---------- Dataset records ----------

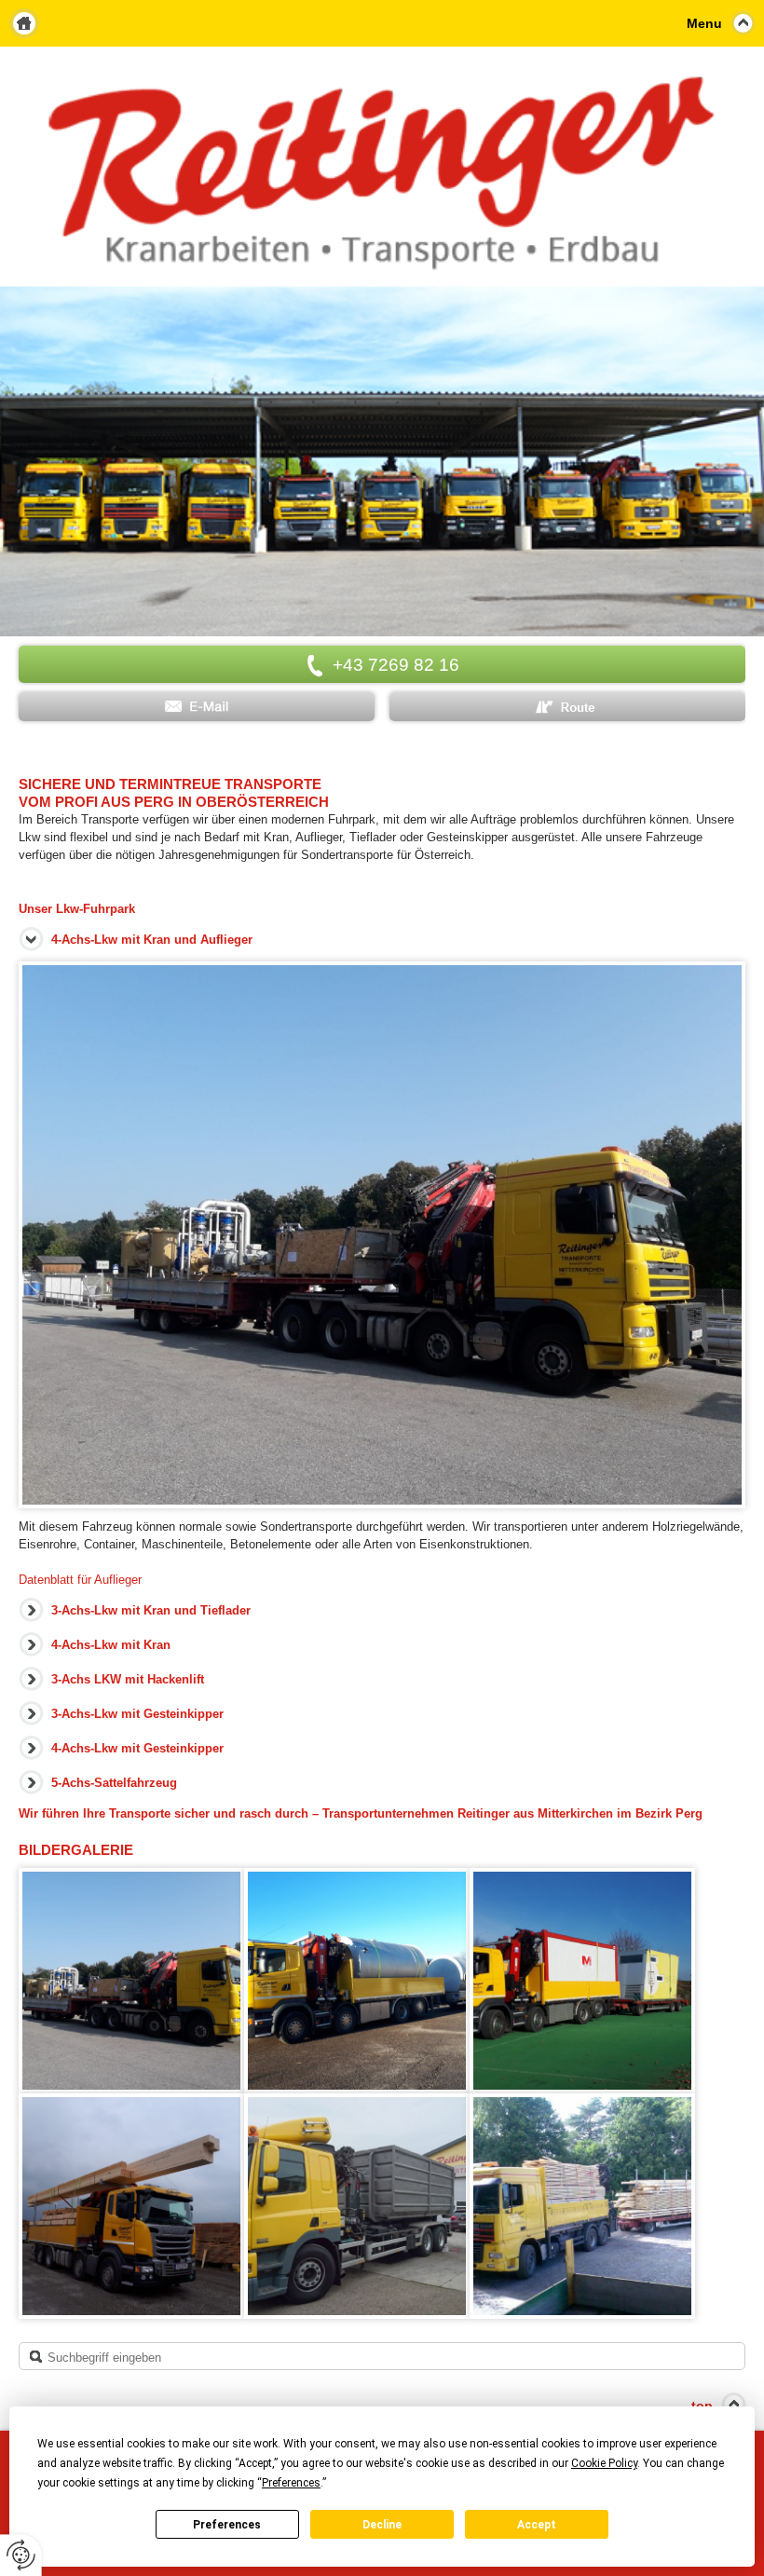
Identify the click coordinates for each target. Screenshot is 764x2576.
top (702, 2405)
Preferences (227, 2524)
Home (24, 23)
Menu (704, 23)
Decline (382, 2524)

----------

Work instructions: Each of the entries above must be output exactly, with none of the pictures.

Completed task:
Identify the click coordinates for each target. Screenshot is 764x2576.
top (702, 2405)
Preferences (227, 2524)
Home (24, 23)
Menu (704, 23)
Decline (382, 2524)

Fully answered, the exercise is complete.